Я посоветовал ему, для начала, пойти в детокс и почиститься – он колол в день 15-20 ($150-200) пакетов. Пока я подыскивал ему детокс, Фрэнк, достав из кармана иголку, начинал ею расковыривать свои гниющие от уколов раны на руке. При этом блаженствовал – героинщики любят иглу, прикосновение иглы к их телу доставляет им невероятное наслаждение.
Стоило мне найти отделение детокса и сообщить об этом Фрэнку, как он, прижав к груди дипломат, несся в туалет. Закрывшись там в кабинке, кололся: ведь сейчас его отправят в госпиталь, и он будет вынужден расстаться с героином. Как же он выдержит такое?!
Старик Меир в это время сидел в зале ожидания. Корил себя за то, что когда-то, тридцать лет назад, развелся с женой и в одиночку растил сына. Должен был дарить сыну больше тепла и заботы. Потому-то с Фрэнки и случилась такая беда.
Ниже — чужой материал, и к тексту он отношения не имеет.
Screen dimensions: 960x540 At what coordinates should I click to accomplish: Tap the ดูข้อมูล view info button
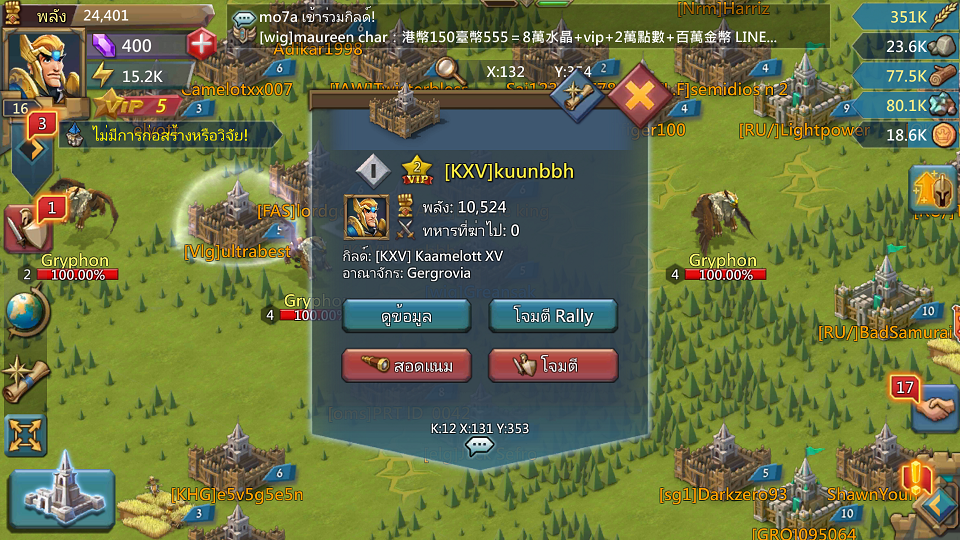[406, 316]
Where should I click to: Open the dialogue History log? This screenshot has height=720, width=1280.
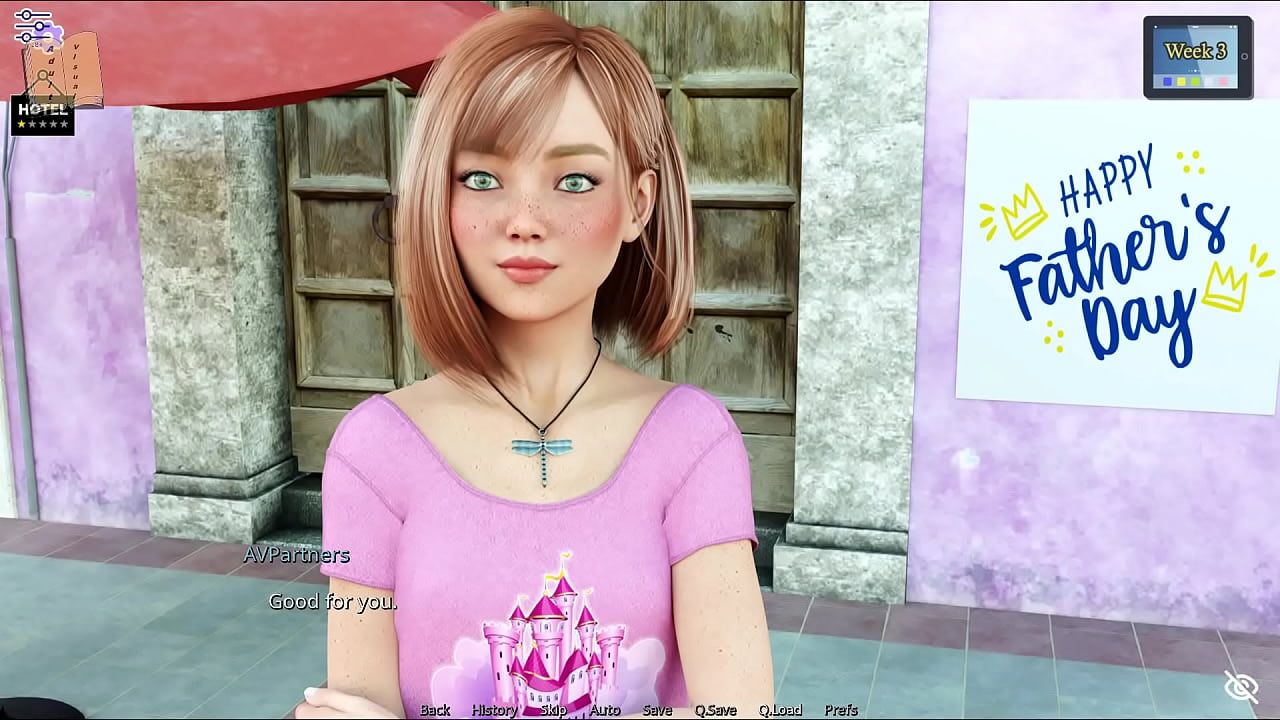coord(494,710)
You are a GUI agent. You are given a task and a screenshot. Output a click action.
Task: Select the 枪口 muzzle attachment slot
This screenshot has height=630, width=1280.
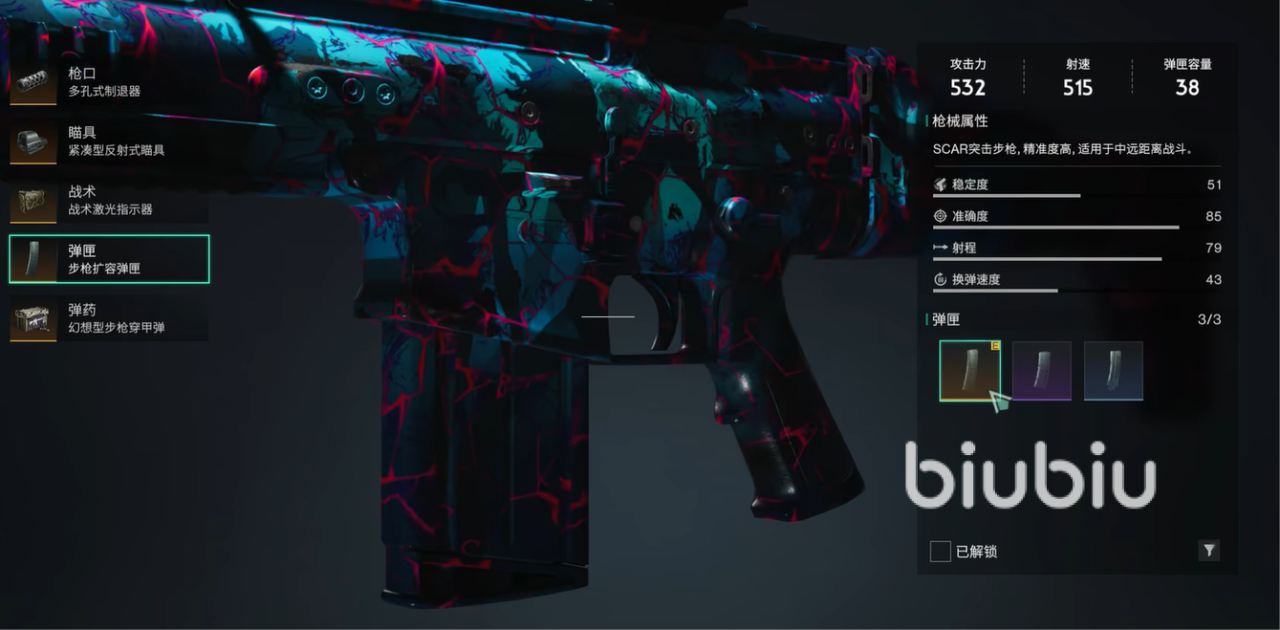point(108,82)
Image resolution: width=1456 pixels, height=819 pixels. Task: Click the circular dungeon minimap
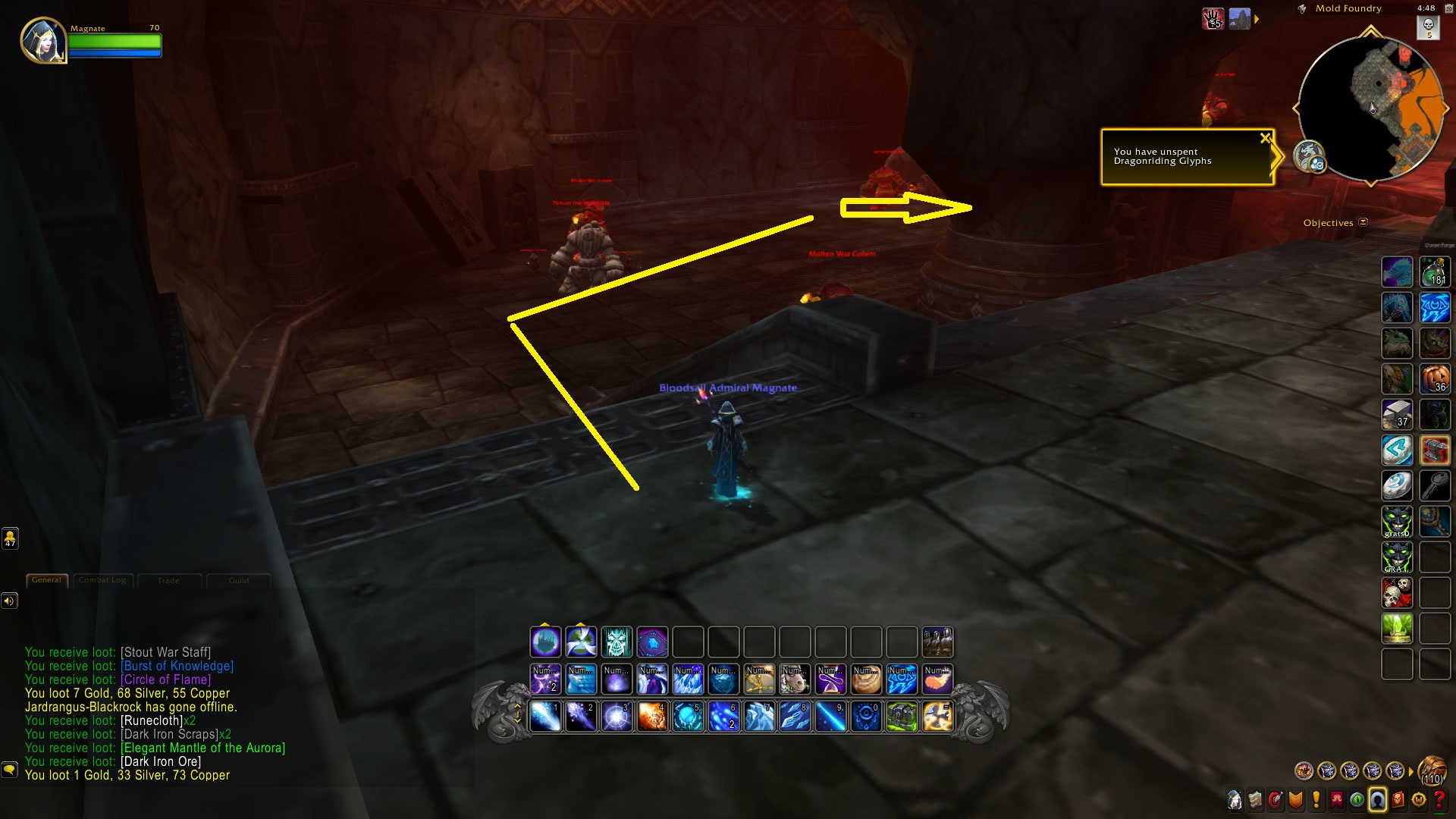pyautogui.click(x=1370, y=108)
Узнав, что Фрэнка принимают в детокс, Меир, обрадованный, сажал сына в свою машину и вез его в госпиталь.
Фрэнк оттуда уходил в тот же или на следующий день. Лечение от наркомании – дело добровольное. До тех пор, пока не становится принудительным.
Как сейчас вижу старика Меира – низенького, с одутловатыми щеками, он часто носил на голове бейсбольную шапочку. Давным-давно родители привезли в Штаты малолетнего Меира из какого-то еврейского местечка в Украине: в его английском порой проскакивали фразочки на идиш и украинском. Так, дипломат Фрэнка он называл колоритным украинским словом «вализа» (чемодан).
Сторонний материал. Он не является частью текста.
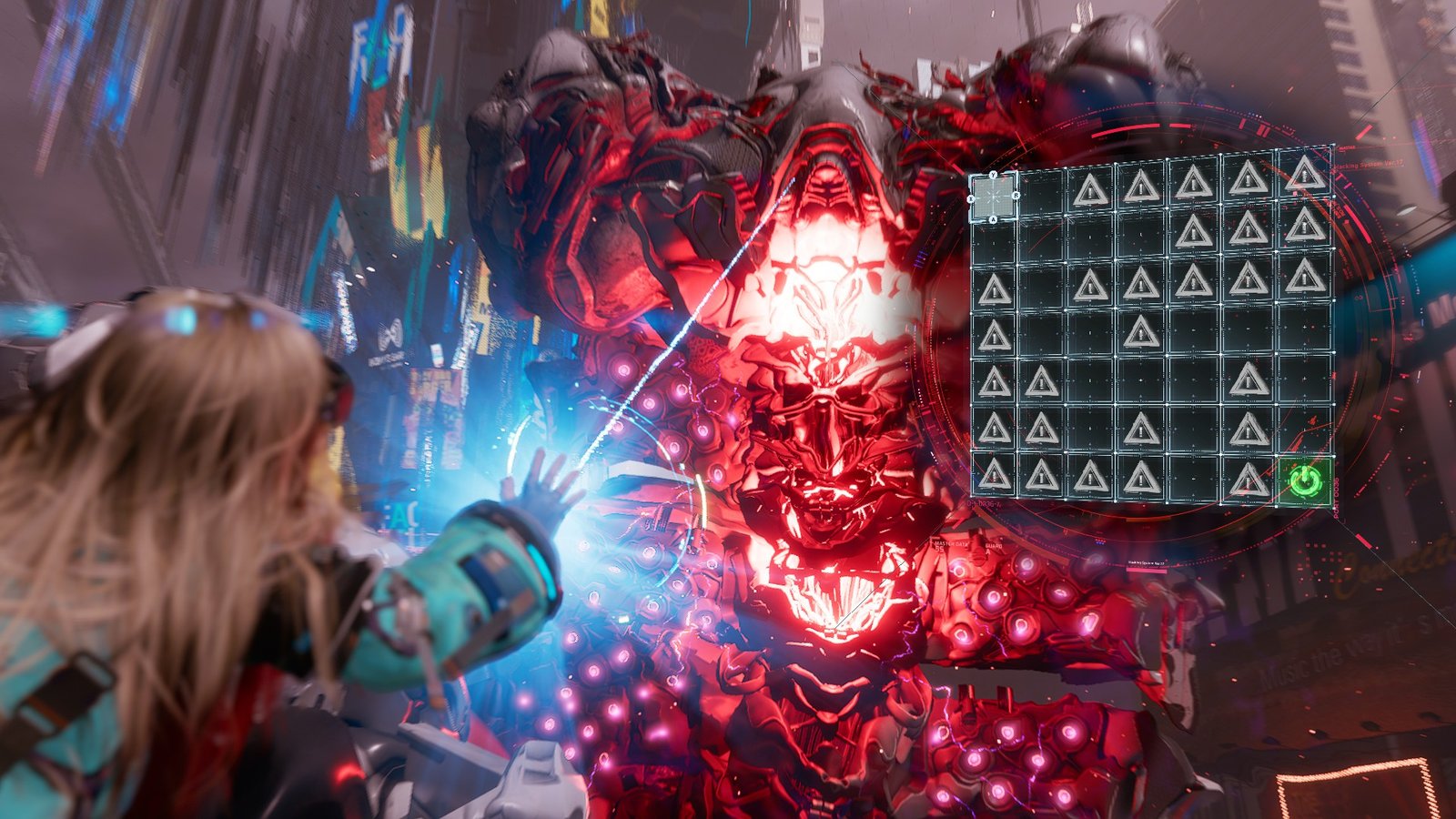Viewport: 1456px width, 819px height.
Task: Click the warning triangle in the bottom-left grid cell
Action: (x=995, y=476)
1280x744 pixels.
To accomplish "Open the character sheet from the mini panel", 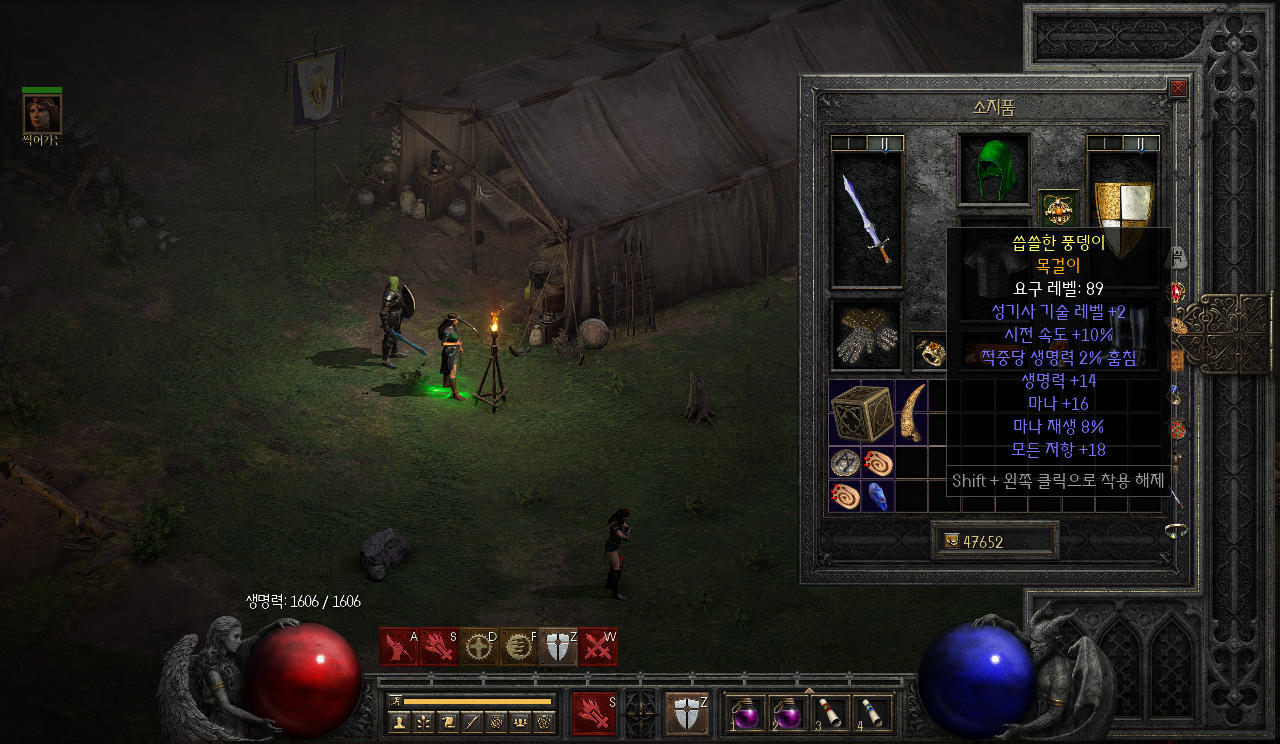I will [400, 721].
Меир имел натуру прямую, не терпел никакой двусмысленности. Не понимал совершенно, с каким коварным змием имеет дело.
Каждый раз, когда отец с сыном появлялись в моем кабинете, и мы втроем думали-гадали, как быть, Меир говорил:
– Всё, сынок, с этой минуты забудь прошлое и давай-ка жить по-новому. Я не буду тебе припоминать, сколько ты украл у меня денег. Я знаю, Фрэнки, ты отличный парень, умный, добрый, когда-то был классным программистом. Возьми себя в руки. Выбрось в мусорный бак свою дрянную вализу и дело с концом. О`кей?
Фрэнк согласно кивал. При этом «вализу» прижимал к себе еще крепче…
Куда только Меир ни ходил, к кому только ни обращался! И к адвокатам, и в городскую службу здравоохранения, и в специальный Лечебный суд. Искал того, кто заставит сына лечиться. Каждый раз с надеждой показывал мне новую бумажку, где было написано название и адрес очередного учреждения.
Но ему везде отвечали: «Либо пусть ваш Фрэнк сам образумится, либо ждите, когда его арестуют за воровство или владение наркотиками и отправят лечиться принудительно». «Как же так? – недоумевал Меир. – Сын лишился рассудка, может погибнуть от овердоз. Все это видят, но ничего не могут сделать? Надо ждать, пока его арестуют? Не понимаю…»
ххх
Для таких людей, как Меир, «заболевших болезнью» детей или супруга/супруги, существуют группы самопомощи «Ал-Анон». Эти группы построены по схожему принципу с «АА»/«АН».
Их посещают не затем, чтобы узнать, как помочь вылечиться сыну-наркоману или жене-алкоголичке. Цель иная – узнать, как уберечься самому. Как не разрушить себя наркоманией сына или алкоголизмом жены. Как начать жить не болезнью другого, а жизнью своей собственной.
ххх
В любой наркологической клинике Нью-Йорка, где есть русскоязычные пациенты, особенно парни 20-30 лет, Вы обязательно увидите немолодую женщину, с безучастным видом сидящую в зале ожидания.
Если Вы хоть немного знакомы с проблемой, о которой мы ведем речь, одного взгляда Вам будет достаточно, чтобы определить: эта женщина не пациентка. Вернее… вечная пациентка наркологической клиники, хотя никогда наркотики не употребляла.
Она может быть замужней или разведенной. Часто имеет высшее образование, полученное еще в России. В Америке она обычно работает бухгалтером или продавцом в магазине, или ухаживает за стариками. Это русская мама, мама русского наркомана.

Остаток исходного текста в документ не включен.